KDD2022
OAG-BERT: Towards a Unified Backbone Language Model for Academic Knowledge Services
Xiao Liu, Da Yin, Jingnan Zheng, Xingjian Zhang, Peng Zhang, Hongxia Yang, Yuxiao Dong, Jie Tang
24 citations
Abstract
Academic Knowledge Services have substantially facilitated the development of human science and technology, providing a plenitude of useful research tools. However, many applications highly depend on ad-hoc models and expensive human labeling to understand professional contents, hindering deployments in real world. To create a unified backbone language model for various knowledge-intensive academic knowledge mining challenges, based on the world's largest public academic graph Open Academic Graph (OAG), we pre-train an academic language model, namely OAG-BERT, to integrate massive heterogeneous entity knowledge beyond scientific corpora.
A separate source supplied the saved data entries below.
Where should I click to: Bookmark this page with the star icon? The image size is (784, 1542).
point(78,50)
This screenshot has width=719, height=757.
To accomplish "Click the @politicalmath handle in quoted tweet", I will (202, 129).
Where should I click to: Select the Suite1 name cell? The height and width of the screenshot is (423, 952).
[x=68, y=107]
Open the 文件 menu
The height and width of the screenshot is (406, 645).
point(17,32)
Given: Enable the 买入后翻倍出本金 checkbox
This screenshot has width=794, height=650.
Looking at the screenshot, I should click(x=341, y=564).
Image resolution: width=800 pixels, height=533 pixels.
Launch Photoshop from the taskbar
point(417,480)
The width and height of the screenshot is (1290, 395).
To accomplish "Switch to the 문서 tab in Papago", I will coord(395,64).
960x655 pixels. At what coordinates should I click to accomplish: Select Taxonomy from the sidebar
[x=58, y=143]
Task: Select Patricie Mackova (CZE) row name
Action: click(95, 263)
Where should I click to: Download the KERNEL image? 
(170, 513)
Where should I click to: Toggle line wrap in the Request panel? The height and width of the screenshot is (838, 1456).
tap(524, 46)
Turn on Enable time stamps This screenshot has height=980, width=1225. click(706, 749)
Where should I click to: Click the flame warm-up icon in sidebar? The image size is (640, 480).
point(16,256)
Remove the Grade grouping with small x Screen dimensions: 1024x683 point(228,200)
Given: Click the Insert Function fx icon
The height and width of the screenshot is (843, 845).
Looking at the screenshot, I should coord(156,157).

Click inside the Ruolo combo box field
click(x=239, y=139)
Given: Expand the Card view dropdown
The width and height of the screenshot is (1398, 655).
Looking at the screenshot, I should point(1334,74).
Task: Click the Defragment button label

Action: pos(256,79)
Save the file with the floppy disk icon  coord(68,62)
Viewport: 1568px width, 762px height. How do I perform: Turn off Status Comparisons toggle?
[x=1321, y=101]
We develop novel pre-training strategies along with zero-shot inference techniques. OAG-BERT's superior performance on 9 knowledge-intensive academic tasks (including 2 demo applications) demonstrates its qualification to serve as a foundation for academic knowledge services. Its zero-shot capability also offers great potential to mitigate the need of costly annotations. OAG-BERT has been deployed to multiple real-world applications, such as reviewer recommendations for NSFC (National Nature Science Foundation of China) and paper tagging in the AMiner system. All codes and pre-trained models are available via the CogDL.